Does this title make no sense to you? Yay! That was my intention. I know that when, as a flatlander, you see the words “cardinality” and “granularity”, you may just go scrolling on by this post. But, trust me, you need to know what these concepts mean. So now that I hooked you in, let’s get started….
We are going to start with granularity because it is easier to understand. Granularity refers to the level of detail that you are storing in your data set. For example, if you are storing sales data, are you storing it at the minute, hour, day, week, month, quarter or yearly level? The level of the data that you store is called the granularity of the data.
- Data should be stored at the lowest level of granularity for which you wish to report. If you are going to need to report data at the day level, you don’t want to store the data at the week or month level. You will not be able to accurately report on daily sales if you keep the data at the monthly level. Could you estimate daily data from monthly data? Of course–depending on the month, you could divide the month by 30 or 31 or 28. (This assumes you sell seven days a week.) But it would be an average, by definition. So the first thing to determine is if the data’s granularity will support the reporting you need.
- You can always roll up data to a higher level. When you do this, it is called aggregating the data. You can aggregate daily data into weekly or monthly roll-ups. In a later post, I will describe creating aggregations in more useful detail, but it is a more advanced topic so we need to be further along before tackling it.
- Do not be overly concerned if your data, when stored at the necessary level of granularity, has a lot of rows. Power BI can handle millions and millions of rows of data with ease, if you have properly modeled your data. (See the Model, Don’t Muddle and Are You My Type posts.)
- Granularity can also affect the relationship between two tables if the two tables are not reporting at the same level of granularity.
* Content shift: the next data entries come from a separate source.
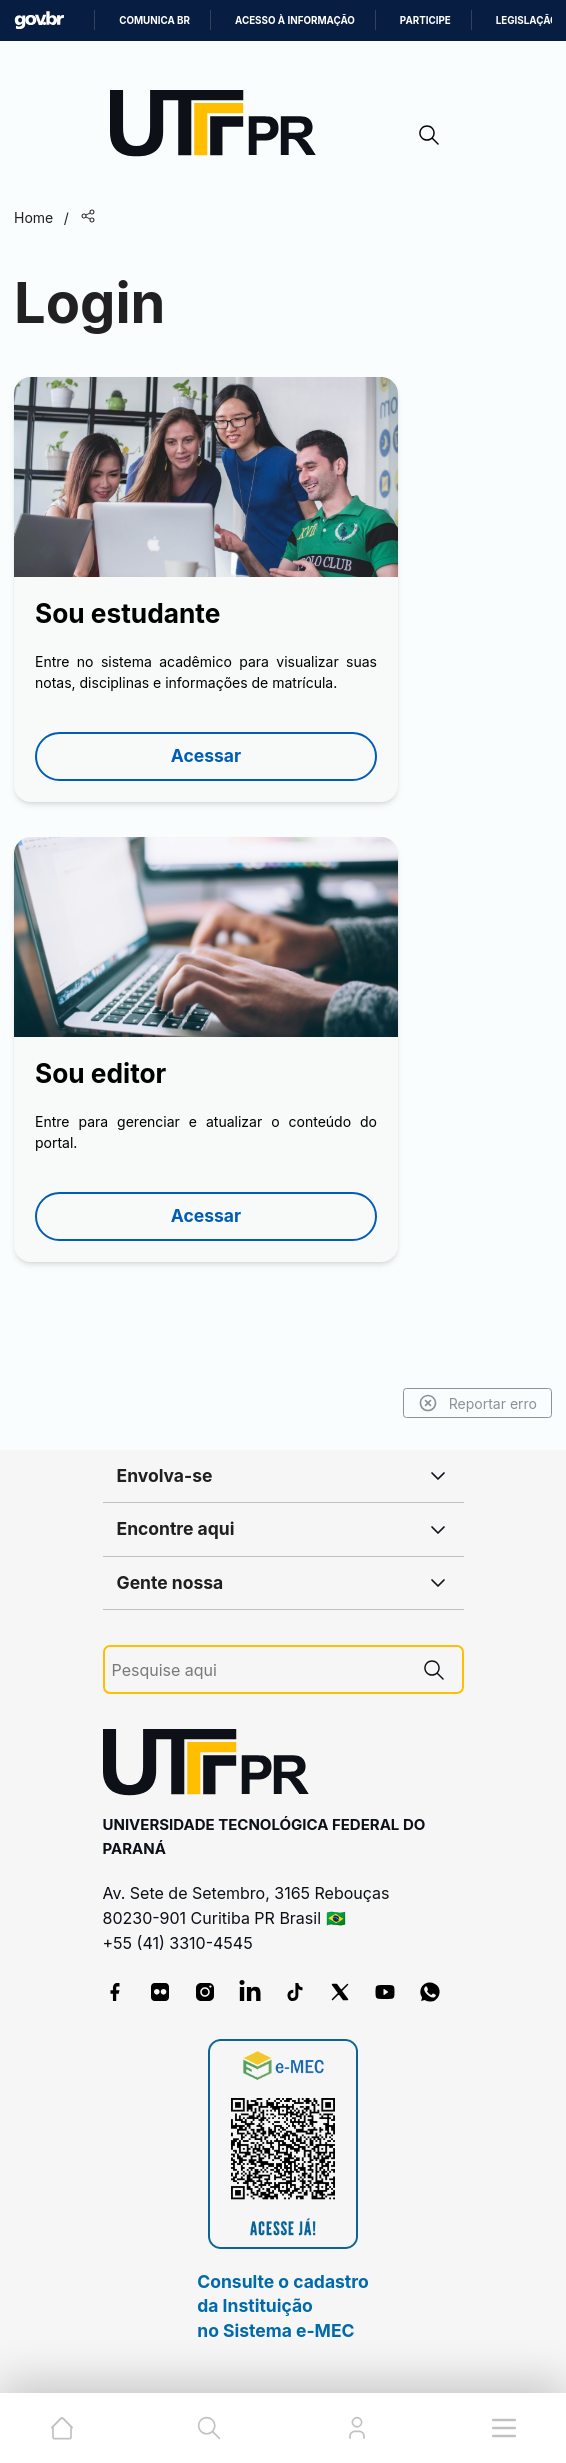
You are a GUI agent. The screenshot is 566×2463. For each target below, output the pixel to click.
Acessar (206, 755)
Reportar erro (477, 1403)
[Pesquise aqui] (259, 1670)
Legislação (527, 20)
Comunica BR (154, 20)
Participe (425, 20)
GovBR (39, 20)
For example, if you have a table that reports at the grade level, and you have another table that reports at the student level, you have a mismatched granularity between the two tables. If you need to make a meaningful relationship between these two tables, you will have to figure out how to relate them to each other. An introductory solution is to create a bridge table. In the example I just used, the bridge table would have one column for student IDs and then one column for the grade the student is in.
(Shout out to Marco Russo www.sqlbi.com. He posted an excellent video on the intricacies of many-to-many relationships on SQLBI+ which talked in great detail about mismatched granularity. Whether you are a member of SQLBI+ or not, I highly recommend all of SQLBI’s content!)
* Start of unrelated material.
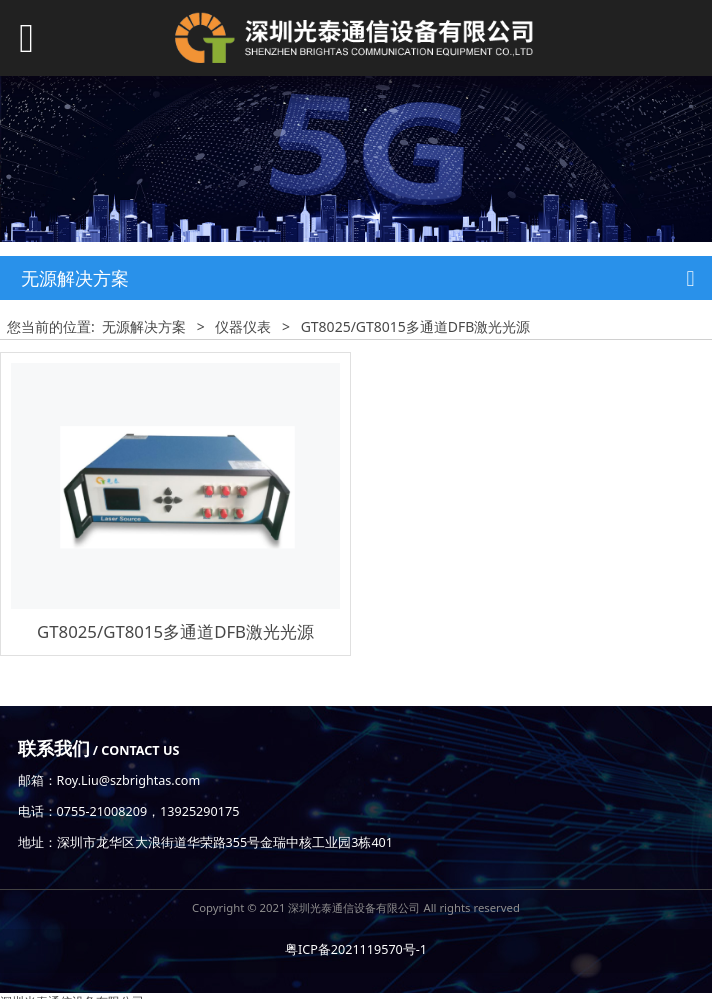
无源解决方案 (144, 326)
Now let’s talk about cardinality. The key to this term is in the root of this word: cardinal. And no, that doesn’t refer to high-ups in the Catholic Church or pretty red birds. This definition from the Merriam-Webster dictionary might be helpful:
the property that a mathematical set has in common with all sets that can be put in one-to-one correspondence with it
On second thought, this definition is good if you already know what cardinality means. So let me try to explain in “flatlander” terms. The cardinality of a column of data refers to how many times a value is repeated in the column. If a column has no repeating values (or very few), the column is said to have “high cardinality”. Conversely, if the column has a lot of repeating values, it is said to have “low cardinality”. Low cardinality is good, high cardinality is not optimal. Notice that I am not saying that high cardinality is bad. It isn’t. You will always have a couple of columns that have high cardinality. For example, any column that stores a unique identification for each row in the table will, by definition, have high cardinality. The trick is to minimize the number of columns with high cardinality.
You want to minimize columns with high cardinality as they take more space in your data model because they are not as easy to compress. You can mitigate the impact of a necessary high cardinality column by making sure that its’ data type is a number format–ideally a whole number. This might mean splitting a column into two separate columns or assigning a unique ID that can be stored as a whole number.
Cardinality is unavoidable for columns that uniquely identify a row so you will most likely see them in your dimension (dim) tables. Every dim table is going to have at least one high cardinality column, but ideally not more than one. In your fact table, you should not have a column with high cardinality if you can model your way out of it. For example, if, in your fact table, you have a unique ID for each row, you may want to consider how you can create a unique ID in a dimension table and create a one-to-many relationship from that dim table to the fact table. This could be as simple as a ‘bridge table’, something that sits between your fact table and a dimension table.
A good maxim for working with your data’s granularity and cardinality is: strive for ideal, work with what’s real. So always make the attempt to reduce cardinality and increase granularity (if necessary).